What the task requires: An exact copy of all the data is the required output.

[Opening Records supplied section]

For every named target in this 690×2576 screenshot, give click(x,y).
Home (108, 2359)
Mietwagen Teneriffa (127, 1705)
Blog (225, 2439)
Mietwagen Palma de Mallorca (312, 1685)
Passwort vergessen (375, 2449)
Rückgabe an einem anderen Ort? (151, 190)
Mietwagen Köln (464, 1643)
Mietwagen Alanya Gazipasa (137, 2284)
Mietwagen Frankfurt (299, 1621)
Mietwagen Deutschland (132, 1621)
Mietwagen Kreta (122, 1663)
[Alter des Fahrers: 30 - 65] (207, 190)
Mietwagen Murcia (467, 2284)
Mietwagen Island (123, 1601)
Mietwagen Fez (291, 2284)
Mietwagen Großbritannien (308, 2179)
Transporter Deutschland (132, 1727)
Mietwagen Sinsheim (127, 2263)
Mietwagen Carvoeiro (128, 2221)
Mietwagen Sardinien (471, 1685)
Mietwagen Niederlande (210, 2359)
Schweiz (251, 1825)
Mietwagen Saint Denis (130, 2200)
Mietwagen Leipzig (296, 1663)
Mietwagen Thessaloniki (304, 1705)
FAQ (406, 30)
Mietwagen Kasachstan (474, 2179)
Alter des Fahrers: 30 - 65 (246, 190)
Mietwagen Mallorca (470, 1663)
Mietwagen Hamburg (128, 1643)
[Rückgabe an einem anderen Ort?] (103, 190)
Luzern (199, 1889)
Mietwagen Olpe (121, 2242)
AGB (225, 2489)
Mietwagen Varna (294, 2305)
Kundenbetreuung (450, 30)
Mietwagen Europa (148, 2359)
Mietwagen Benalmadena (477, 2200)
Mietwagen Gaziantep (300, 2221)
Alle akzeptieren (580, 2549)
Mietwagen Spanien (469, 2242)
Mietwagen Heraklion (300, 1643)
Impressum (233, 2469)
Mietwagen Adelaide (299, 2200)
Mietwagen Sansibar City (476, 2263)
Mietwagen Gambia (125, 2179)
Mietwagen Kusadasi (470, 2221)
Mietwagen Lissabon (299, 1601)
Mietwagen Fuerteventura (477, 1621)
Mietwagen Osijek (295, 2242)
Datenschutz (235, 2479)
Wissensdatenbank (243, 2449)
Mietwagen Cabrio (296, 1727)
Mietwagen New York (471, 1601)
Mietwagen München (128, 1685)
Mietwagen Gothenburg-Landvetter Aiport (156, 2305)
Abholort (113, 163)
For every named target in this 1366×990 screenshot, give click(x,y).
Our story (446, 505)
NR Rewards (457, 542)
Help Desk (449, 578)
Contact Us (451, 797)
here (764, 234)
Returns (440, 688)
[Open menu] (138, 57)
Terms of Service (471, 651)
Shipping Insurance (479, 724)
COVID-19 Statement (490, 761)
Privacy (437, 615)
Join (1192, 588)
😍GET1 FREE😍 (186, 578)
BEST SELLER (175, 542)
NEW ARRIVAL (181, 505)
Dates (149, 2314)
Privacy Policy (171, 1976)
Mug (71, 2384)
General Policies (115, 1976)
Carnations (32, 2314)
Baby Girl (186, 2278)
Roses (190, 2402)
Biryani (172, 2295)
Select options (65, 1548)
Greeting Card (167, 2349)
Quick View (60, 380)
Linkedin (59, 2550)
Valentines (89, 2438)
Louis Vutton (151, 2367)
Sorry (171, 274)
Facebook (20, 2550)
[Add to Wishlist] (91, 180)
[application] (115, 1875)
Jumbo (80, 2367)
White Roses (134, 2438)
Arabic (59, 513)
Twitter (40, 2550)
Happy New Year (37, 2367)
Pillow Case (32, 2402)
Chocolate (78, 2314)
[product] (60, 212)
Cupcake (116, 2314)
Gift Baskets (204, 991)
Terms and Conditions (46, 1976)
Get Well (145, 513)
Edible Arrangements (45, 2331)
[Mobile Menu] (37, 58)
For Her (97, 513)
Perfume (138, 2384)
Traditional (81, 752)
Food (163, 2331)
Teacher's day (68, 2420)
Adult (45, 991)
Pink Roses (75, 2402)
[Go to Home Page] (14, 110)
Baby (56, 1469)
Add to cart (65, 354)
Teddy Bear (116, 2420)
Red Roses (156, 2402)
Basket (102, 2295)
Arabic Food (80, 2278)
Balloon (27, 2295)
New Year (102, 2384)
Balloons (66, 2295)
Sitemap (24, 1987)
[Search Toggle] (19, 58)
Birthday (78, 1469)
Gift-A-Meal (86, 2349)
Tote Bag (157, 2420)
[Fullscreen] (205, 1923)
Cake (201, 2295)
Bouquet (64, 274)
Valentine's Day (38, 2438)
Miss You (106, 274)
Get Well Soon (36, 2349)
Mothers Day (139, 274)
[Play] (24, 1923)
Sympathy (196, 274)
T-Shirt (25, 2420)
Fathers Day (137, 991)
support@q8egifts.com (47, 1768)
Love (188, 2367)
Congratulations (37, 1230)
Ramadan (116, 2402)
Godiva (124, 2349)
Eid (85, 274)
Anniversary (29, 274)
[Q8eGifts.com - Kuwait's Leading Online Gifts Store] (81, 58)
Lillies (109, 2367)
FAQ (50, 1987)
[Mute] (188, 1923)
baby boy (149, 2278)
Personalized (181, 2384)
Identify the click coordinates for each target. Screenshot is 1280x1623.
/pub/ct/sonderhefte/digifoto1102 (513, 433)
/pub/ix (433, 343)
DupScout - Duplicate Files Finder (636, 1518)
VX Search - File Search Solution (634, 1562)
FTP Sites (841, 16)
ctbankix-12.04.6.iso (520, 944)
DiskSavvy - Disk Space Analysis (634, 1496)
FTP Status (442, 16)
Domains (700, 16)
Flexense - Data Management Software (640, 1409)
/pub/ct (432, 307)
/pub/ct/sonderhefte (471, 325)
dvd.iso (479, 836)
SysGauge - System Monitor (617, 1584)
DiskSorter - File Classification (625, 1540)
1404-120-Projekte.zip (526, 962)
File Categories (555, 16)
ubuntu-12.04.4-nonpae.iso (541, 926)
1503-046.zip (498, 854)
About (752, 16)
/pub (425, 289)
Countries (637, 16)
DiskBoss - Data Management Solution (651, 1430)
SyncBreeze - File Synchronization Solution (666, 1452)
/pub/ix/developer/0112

[Closing Records supplied section]

Exercise output:
For every named target in this 690×2576 screenshot, give click(x,y).
Home (108, 2359)
Mietwagen Teneriffa (127, 1705)
Blog (225, 2439)
Mietwagen Palma de Mallorca (312, 1685)
Passwort vergessen (375, 2449)
Rückgabe an einem anderen Ort? (151, 190)
Mietwagen Köln (464, 1643)
Mietwagen Alanya Gazipasa (137, 2284)
Mietwagen Frankfurt (299, 1621)
Mietwagen Deutschland (132, 1621)
Mietwagen Kreta (122, 1663)
[Alter des Fahrers: 30 - 65] (207, 190)
Mietwagen Murcia (467, 2284)
Mietwagen Island (123, 1601)
Mietwagen Fez (291, 2284)
Mietwagen Großbritannien (308, 2179)
Transporter Deutschland (132, 1727)
Mietwagen Sinsheim (127, 2263)
Mietwagen Carvoeiro (128, 2221)
Mietwagen Sardinien (471, 1685)
Mietwagen Niederlande (210, 2359)
Schweiz (251, 1825)
Mietwagen Saint Denis (130, 2200)
Mietwagen Leipzig (296, 1663)
Mietwagen Thessaloniki (304, 1705)
FAQ (406, 30)
Mietwagen Kasachstan (474, 2179)
Alter des Fahrers: 30 - 65 (246, 190)
Mietwagen Mallorca (470, 1663)
Mietwagen Hamburg (128, 1643)
[Rückgabe an einem anderen Ort?] (103, 190)
Luzern (199, 1889)
Mietwagen Olpe (121, 2242)
AGB (225, 2489)
Mietwagen Varna (294, 2305)
Kundenbetreuung (450, 30)
Mietwagen Europa (148, 2359)
Mietwagen Benalmadena (477, 2200)
Mietwagen Gaziantep (300, 2221)
Alle akzeptieren (580, 2549)
Mietwagen Spanien (469, 2242)
Mietwagen Heraklion (300, 1643)
Impressum (233, 2469)
Mietwagen Adelaide (299, 2200)
Mietwagen Sansibar City (476, 2263)
Mietwagen Gambia (125, 2179)
Mietwagen Kusadasi (470, 2221)
Mietwagen Lissabon (299, 1601)
Mietwagen Fuerteventura (477, 1621)
Mietwagen Osijek (295, 2242)
Datenschutz (235, 2479)
Wissensdatenbank (243, 2449)
Mietwagen Cabrio (296, 1727)
Mietwagen New York (471, 1601)
Mietwagen München (128, 1685)
Mietwagen Gothenburg-Landvetter Aiport (156, 2305)
Abholort (113, 163)
For every named target in this 1366×990 screenshot, give click(x,y).
Our story (446, 505)
NR Rewards (457, 542)
Help Desk (449, 578)
Contact Us (451, 797)
here (764, 234)
Returns (440, 688)
[Open menu] (138, 57)
Terms of Service (471, 651)
Shipping Insurance (479, 724)
COVID-19 Statement (490, 761)
Privacy (437, 615)
Join (1192, 588)
😍GET1 FREE😍 (186, 578)
BEST SELLER (175, 542)
NEW ARRIVAL (181, 505)
Dates (149, 2314)
Privacy Policy (171, 1976)
Mug (71, 2384)
General Policies (115, 1976)
Carnations (32, 2314)
Baby Girl (186, 2278)
Roses (190, 2402)
Biryani (172, 2295)
Select options (65, 1548)
Greeting Card (167, 2349)
Quick View (60, 380)
Linkedin (59, 2550)
Valentines (89, 2438)
Louis Vutton (151, 2367)
Sorry (171, 274)
Facebook (20, 2550)
[Add to Wishlist] (91, 180)
[application] (115, 1875)
Jumbo (80, 2367)
White Roses (134, 2438)
Arabic (59, 513)
Twitter (40, 2550)
Happy New Year (37, 2367)
Pillow Case (32, 2402)
Chocolate (78, 2314)
[product] (60, 212)
Cupcake (116, 2314)
Gift Baskets (204, 991)
Terms and Conditions (46, 1976)
Get Well (145, 513)
Edible Arrangements (45, 2331)
[Mobile Menu] (37, 58)
For Her (97, 513)
Perfume (138, 2384)
Traditional (81, 752)
Food (163, 2331)
Teacher's day (68, 2420)
Adult (45, 991)
Pink Roses (75, 2402)
[Go to Home Page] (14, 110)
Baby (56, 1469)
Add to cart (65, 354)
Teddy Bear (116, 2420)
Red Roses (156, 2402)
Basket (102, 2295)
Arabic Food (80, 2278)
Balloon (27, 2295)
New Year (102, 2384)
Balloons (66, 2295)
Sitemap (24, 1987)
[Search Toggle] (19, 58)
Birthday (78, 1469)
Gift-A-Meal (86, 2349)
Tote Bag (157, 2420)
[Fullscreen] (205, 1923)
Cake (201, 2295)
Bouquet (64, 274)
Valentine's Day (38, 2438)
Miss You (106, 274)
Get Well Soon (36, 2349)
Mothers Day (139, 274)
[Play] (24, 1923)
Sympathy (196, 274)
T-Shirt (25, 2420)
Fathers Day (137, 991)
support@q8egifts.com (47, 1768)
Love (188, 2367)
Congratulations (37, 1230)
Ramadan (116, 2402)
Godiva (124, 2349)
Eid (85, 274)
Anniversary (29, 274)
[Q8eGifts.com - Kuwait's Leading Online Gifts Store] (81, 58)
Lillies (109, 2367)
FAQ (50, 1987)
[Mute] (188, 1923)
baby boy (149, 2278)
Personalized (181, 2384)
Identify the click coordinates for each target. Screenshot is 1280x1623.
/pub/ct/sonderhefte/digifoto1102 (513, 433)
/pub/ix (433, 343)
DupScout - Duplicate Files Finder (636, 1518)
VX Search - File Search Solution (634, 1562)
FTP Sites (841, 16)
ctbankix-12.04.6.iso (520, 944)
DiskSavvy - Disk Space Analysis (634, 1496)
FTP Status (442, 16)
Domains (700, 16)
Flexense - Data Management Software (640, 1409)
/pub/ct (432, 307)
/pub/ct/sonderhefte (471, 325)
dvd.iso (479, 836)
SysGauge - System Monitor (617, 1584)
DiskSorter - File Classification (625, 1540)
1404-120-Projekte.zip (526, 962)
File Categories (555, 16)
ubuntu-12.04.4-nonpae.iso (541, 926)
1503-046.zip (498, 854)
About (752, 16)
/pub (425, 289)
Countries (637, 16)
DiskBoss - Data Management Solution (651, 1430)
SyncBreeze - File Synchronization Solution (666, 1452)
/pub/ix/developer/0112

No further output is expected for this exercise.